Nikki, PTSD folks don't have to lie. I see that as bad behaviour. Don't sell yourself short. Step on the outside and read what you have written as a bystander. This goes to the other posters going through the same thing. What would you tell your best friend who might be going through what you are? PTSD folks are worthy and deserving of love as we all are, but if your sufferer is pushing you away, lying, being emotionally and possibly physically abusive, is this what you would want for your best friend? Now make that best friend you.

For those who suffer with PTSD and are trying to grasp and heal, I would say support, but it is also their decision as to whom they want and need support from. And sometimes it may not be the ones who love them the most at the time. And sadly for those supporters, the time comes to walk away.

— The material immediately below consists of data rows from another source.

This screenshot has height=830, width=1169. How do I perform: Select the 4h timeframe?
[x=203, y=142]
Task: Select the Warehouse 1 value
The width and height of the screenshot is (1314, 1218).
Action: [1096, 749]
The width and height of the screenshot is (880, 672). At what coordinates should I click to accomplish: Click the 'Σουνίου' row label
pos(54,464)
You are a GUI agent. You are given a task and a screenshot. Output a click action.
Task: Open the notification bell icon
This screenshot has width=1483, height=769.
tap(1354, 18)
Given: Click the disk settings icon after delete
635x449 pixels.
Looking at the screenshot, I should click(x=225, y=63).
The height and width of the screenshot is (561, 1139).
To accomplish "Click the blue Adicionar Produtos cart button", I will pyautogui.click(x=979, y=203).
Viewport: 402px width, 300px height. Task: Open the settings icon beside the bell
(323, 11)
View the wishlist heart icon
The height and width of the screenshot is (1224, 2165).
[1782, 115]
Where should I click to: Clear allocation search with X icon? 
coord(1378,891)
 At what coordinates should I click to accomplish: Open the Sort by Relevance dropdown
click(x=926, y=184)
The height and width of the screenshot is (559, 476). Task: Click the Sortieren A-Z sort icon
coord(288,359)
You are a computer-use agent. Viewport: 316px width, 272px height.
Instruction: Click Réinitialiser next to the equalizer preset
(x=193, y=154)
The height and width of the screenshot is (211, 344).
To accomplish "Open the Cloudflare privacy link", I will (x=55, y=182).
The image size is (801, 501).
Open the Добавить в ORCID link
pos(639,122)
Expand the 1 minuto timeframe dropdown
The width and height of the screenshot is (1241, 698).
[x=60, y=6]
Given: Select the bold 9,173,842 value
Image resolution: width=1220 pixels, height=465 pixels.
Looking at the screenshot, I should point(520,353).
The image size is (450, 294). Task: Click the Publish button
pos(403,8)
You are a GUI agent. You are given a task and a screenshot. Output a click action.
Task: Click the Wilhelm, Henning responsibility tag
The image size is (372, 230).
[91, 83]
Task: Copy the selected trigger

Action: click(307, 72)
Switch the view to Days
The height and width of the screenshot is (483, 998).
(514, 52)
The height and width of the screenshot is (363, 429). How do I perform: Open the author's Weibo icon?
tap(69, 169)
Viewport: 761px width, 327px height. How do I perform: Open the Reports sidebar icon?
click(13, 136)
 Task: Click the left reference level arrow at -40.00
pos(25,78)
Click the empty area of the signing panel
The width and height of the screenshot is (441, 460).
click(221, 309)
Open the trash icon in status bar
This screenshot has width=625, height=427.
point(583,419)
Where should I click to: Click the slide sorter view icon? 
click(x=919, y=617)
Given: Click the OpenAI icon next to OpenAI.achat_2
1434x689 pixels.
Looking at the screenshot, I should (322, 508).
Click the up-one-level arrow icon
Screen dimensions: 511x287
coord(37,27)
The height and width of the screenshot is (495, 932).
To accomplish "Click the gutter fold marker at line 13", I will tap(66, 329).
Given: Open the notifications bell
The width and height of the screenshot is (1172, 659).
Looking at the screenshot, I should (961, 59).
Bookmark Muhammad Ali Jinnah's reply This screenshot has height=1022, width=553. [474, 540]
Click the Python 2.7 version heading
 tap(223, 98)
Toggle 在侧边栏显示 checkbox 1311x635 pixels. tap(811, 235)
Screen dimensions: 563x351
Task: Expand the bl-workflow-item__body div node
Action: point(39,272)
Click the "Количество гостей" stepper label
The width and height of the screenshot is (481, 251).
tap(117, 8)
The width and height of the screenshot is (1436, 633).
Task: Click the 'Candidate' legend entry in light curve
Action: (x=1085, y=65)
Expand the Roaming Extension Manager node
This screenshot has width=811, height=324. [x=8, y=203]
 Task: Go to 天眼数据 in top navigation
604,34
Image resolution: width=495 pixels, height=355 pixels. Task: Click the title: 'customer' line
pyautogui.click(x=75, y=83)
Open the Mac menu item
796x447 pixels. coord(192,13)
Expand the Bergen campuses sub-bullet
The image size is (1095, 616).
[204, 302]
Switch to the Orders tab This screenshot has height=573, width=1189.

Always in life, no matter who you are in a relationship with, have a Plan B and a Plan C if necessary. It means creating a rich life for yourself outside of your loved one. If you stay together, what a wonderful thing to be able to share. If you drift apart, you will have lost a facet, not the whole shooting match (although it might feel like you have lost everything for the first while).
 
I'm also sad to report that my boyfriend attempted suicide last night-- he is presently under 24 hour care/supervision @ nursenurse it's time for me to reasses this relationship. Your advice is helpful.